**EXERCISE OBJECTIVE:** Everything from the line containing "You are a GUI" through the final line of the entries, both included, should be copied exactly and with nothing else; please skip pictures.

==========

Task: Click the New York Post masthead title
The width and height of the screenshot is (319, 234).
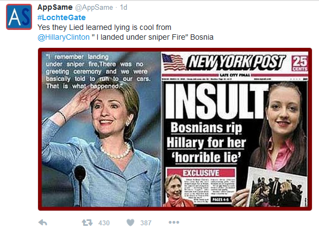Action: click(236, 61)
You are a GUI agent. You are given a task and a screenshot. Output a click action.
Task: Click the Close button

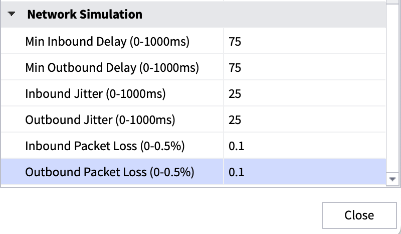click(x=359, y=215)
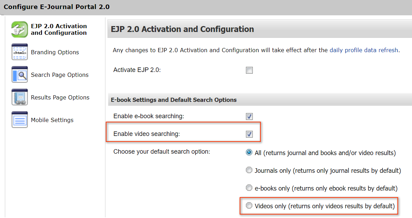
Task: Open the daily profile data refresh link
Action: click(x=363, y=50)
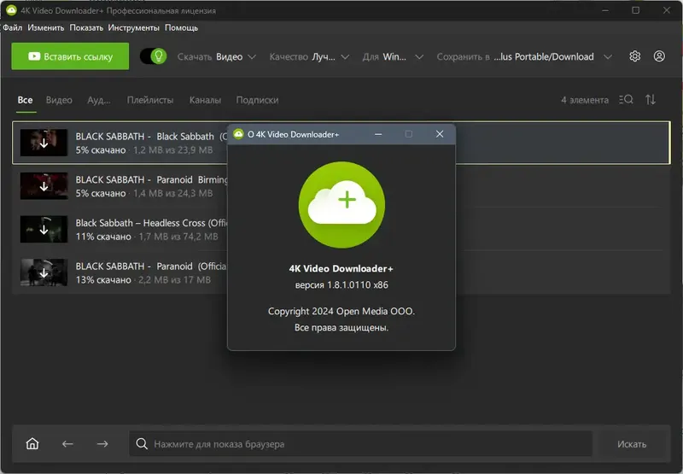
Task: Expand the Сохранить в folder dropdown
Action: coord(524,56)

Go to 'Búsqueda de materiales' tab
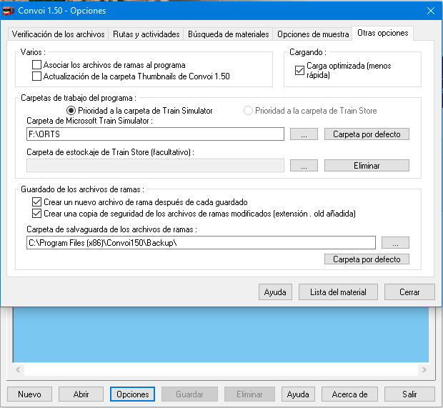[229, 34]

==========

**TASK ANSWER:**
You are a GUI agent. You are given a task and a screenshot. Output a click action.
Task: Click the Close button

click(x=359, y=215)
Task: Open the daily profile data refresh link
Action: click(x=363, y=50)
Task: Expand the Сохранить в folder dropdown
Action: coord(524,56)

Go to 'Búsqueda de materiales' tab
[229, 34]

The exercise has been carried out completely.